‘Rhetoric is not enough’
Dr Mohammed Mustafa, an Australian emergency room doctor who has been to Gaza twice to volunteer in what is left of its hospitals after Israel’s non-stop assaults, has spoken to ABC News Breakfast this morning about what is still happening to Palestinians:
Things are changing, but it’s only the rhetoric that’s changing. The action hasn’t changed. To starve a population doesn’t take a few days, it takes weeks and months. What’s happening now in Gaza – it’s not just that these people are starving – even if we were to get them food in now, it wouldn’t stop the problem.
Even if they were to feed right now and have food again, it wouldn’t solve the problem of starvation. If you gave them food right now, they would die from the food, from things like re-feeding syndrome. When the body is in starvation mode, the body is used to breaking down fat.
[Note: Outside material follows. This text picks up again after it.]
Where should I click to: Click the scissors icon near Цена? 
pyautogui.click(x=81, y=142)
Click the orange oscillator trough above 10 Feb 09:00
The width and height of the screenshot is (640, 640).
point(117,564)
When you start giving them food, it gives them carbohydrates, a huge insulin spike. Salts in the bloodstream can cause things like seizures, arrhythmias, heart attacks.
What you need is not just food, but an influx of healthcare professionals to come in as well to combat the images that we’re seeing in Gaza. That’s why it’s not enough – rhetoric is not enough. And opening up aid distribution for a few trucks to come in with food is not going to save these children’s lives. We need a coordinated humanitarian response. That’s not what we’re seeing.